Revision in writing, the third stage of the writing process, is a creative, pre-editing phase for developing your material so far and improving it. Read tips to make the most of this process.

Revision in writing is the stage of the writing process during which you rewrite or make changes informed by how they will impact your composition as a whole. Keep reading for ideas on how to improve between drafts, and why revision is important.

Steps and strategies for revision

Revision means ‘the process of changing a document, book, etc. in order to improve it, correct mistakes, or make it contain the most recent information’ (Cambridge). At root, it means ‘seeing again’. How can you go from drafting to productive revising?

  1. Put your draft aside for a bit

    Distance helps you read your writing with fresh eyes.

  2. Write a list of known draft issues

    What struck you as awkward or uneven while drafting? List known issues (e.g. a muddled middle) that you can fix in revision.

  3. Specify each revision’s focus

    One revision draft might focus on how you hook your reader from scene to scene. Another, on language details.

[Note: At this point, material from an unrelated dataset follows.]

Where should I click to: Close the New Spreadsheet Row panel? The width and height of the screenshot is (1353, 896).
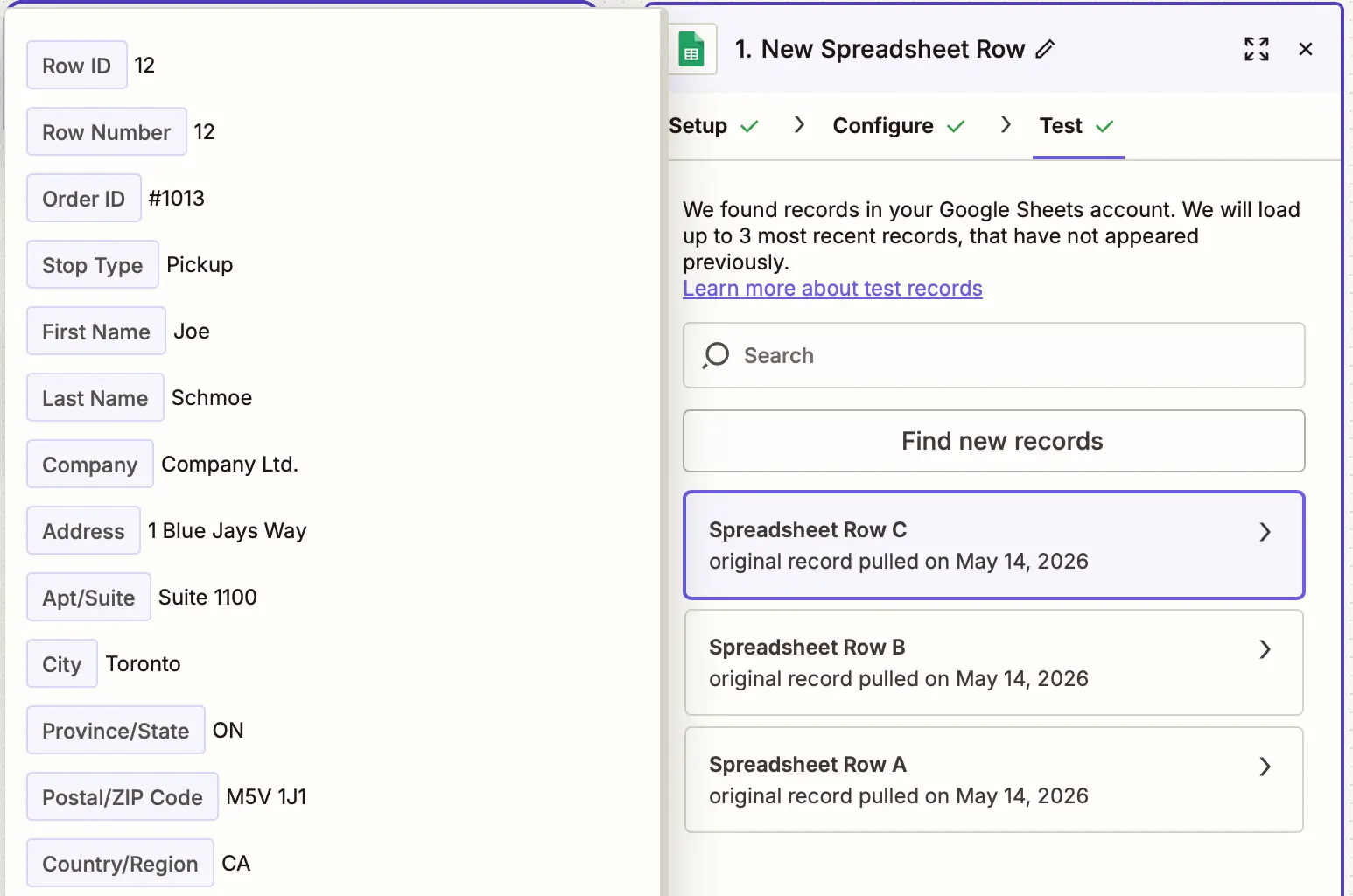click(1306, 49)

  4. Make draft revision notes

    Comment in the margins or a separate document or spreadsheet with page references.

  5. Return to prewriting methods if useful

    Go back to outlining (e.g. reverse-outline chapters) if this will help you see the broader sweep of your story.

  6. Tackle common rough draft issues

    Common first draft issues include overwriting, starting in the wrong place, hazy structure.

  7. Look for crowded exposition and telling

    The first draft is just you telling yourself the story. It makes sense that you may have crowded early drafts with telling or exposition.

  8. Track changes and keep document versions

    Use Google Docs versioning. Save separate documents at different stage of revisions so you can still revert on any change.

  9. Get a revision assistant

    Work with an editor or writing circle who can help you focus on finding changes that will elevate your story.

Let’s explore the above tips for revision in writing further:

Put your draft aside for a bit

Drafting, the second stage of the writing process after prewriting, is tiring. Often when we finish a draft, we’re too close to the text to think objectively. Change what will serve the work’s impact as a whole.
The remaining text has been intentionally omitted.